Le Parti de l’Istiqlal opère ainsi un changement de paradigme clair : passer d’une logique de transmission descendante à une logique de co-construction, où les jeunes ne sont plus considérés comme un public cible, mais comme des acteurs de la transformation démocratique.

À travers des dispositifs concrets de formation, d’encadrement et de responsabilisation, il structure, forme et intègre une nouvelle génération politique.

Ce choix stratégique traduit une transformation plus profonde : celle d’un parti historique qui assume pleinement sa modernisation sans renier son socle.

En affirmant que la jeunesse n’est pas seulement l’avenir mais une force d’action immédiate, Nizar Baraka inscrit clairement cette orientation dans une trajectoire nationale.

Car cette dynamique entre en parfaite résonance avec les orientations impulsées au plus haut niveau de l’État. La centralité de la jeunesse, sa montée en responsabilité et son intégration dans les dynamiques de développement constituent aujourd’hui des piliers de la vision portée par le Souverain.
 

Dès lors, la question n’est plus de savoir si la jeunesse doit participer à la vie politique, mais à quelles conditions cette participation devient crédible, utile et durable.

Entre initiatives de repositionnement et stratégies de fond, un tri naturel s’opère.

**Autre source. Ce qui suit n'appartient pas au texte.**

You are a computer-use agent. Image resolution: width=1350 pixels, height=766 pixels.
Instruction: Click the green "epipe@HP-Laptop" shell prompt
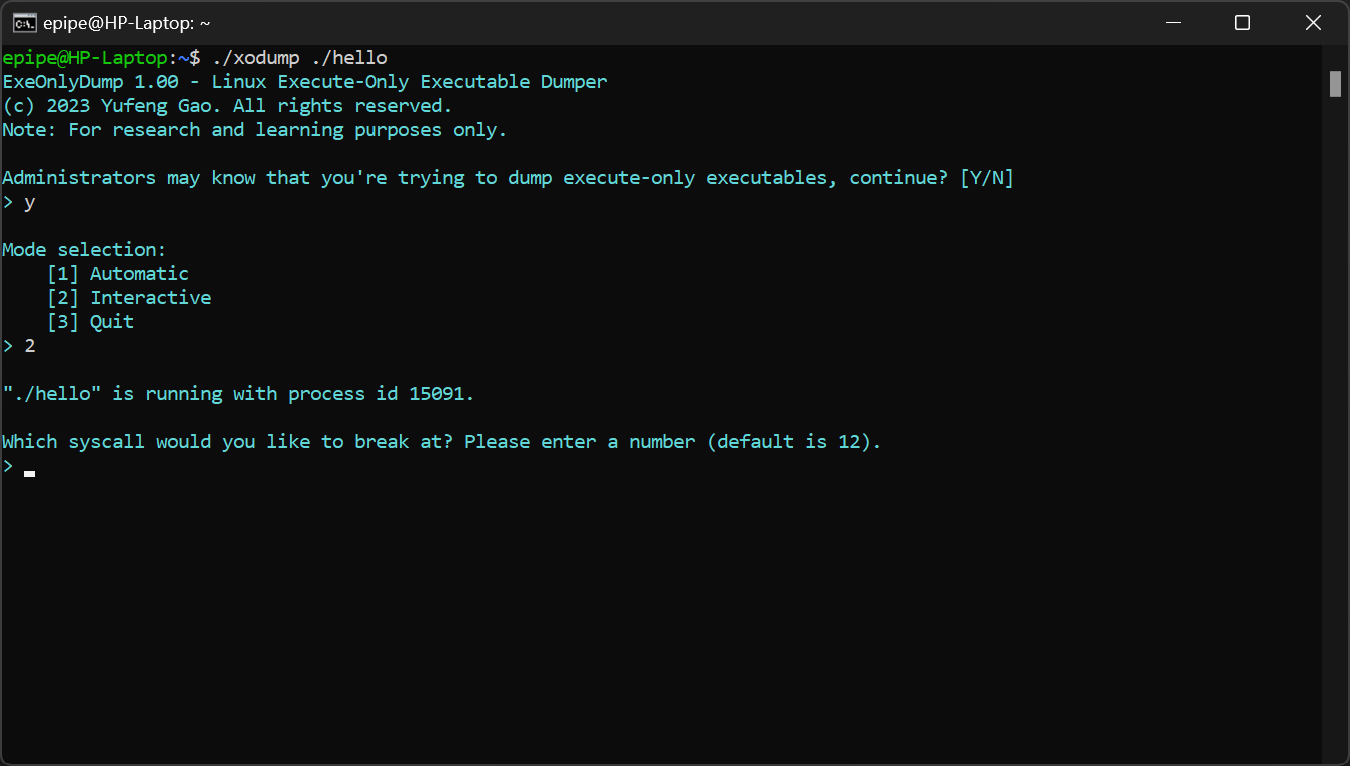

Le Parti de l’Istiqlal, lui, a fait le choix de la profondeur.

En structurant un véritable écosystème d’engagement, en investissant dans la formation et en assumant une logique de transmission, il répond à une exigence centrale : reconstruire un lien de confiance entre la jeunesse et la politique.
 

La jeunesse marocaine formule aujourd’hui à l’égard de la politique une exigence nouvelle : celle de cohérence, de crédibilité et d’efficacité, mais aussi d’une participation réelle à la définition des orientations et à la conduite de l’action publique.

Une exigence qui s’inscrit dans les formes renouvelées d’engagement observées ces dernières années, et qui traduit moins une rupture qu’une redéfinition des modalités de participation et des attentes à l’égard des acteurs politiques.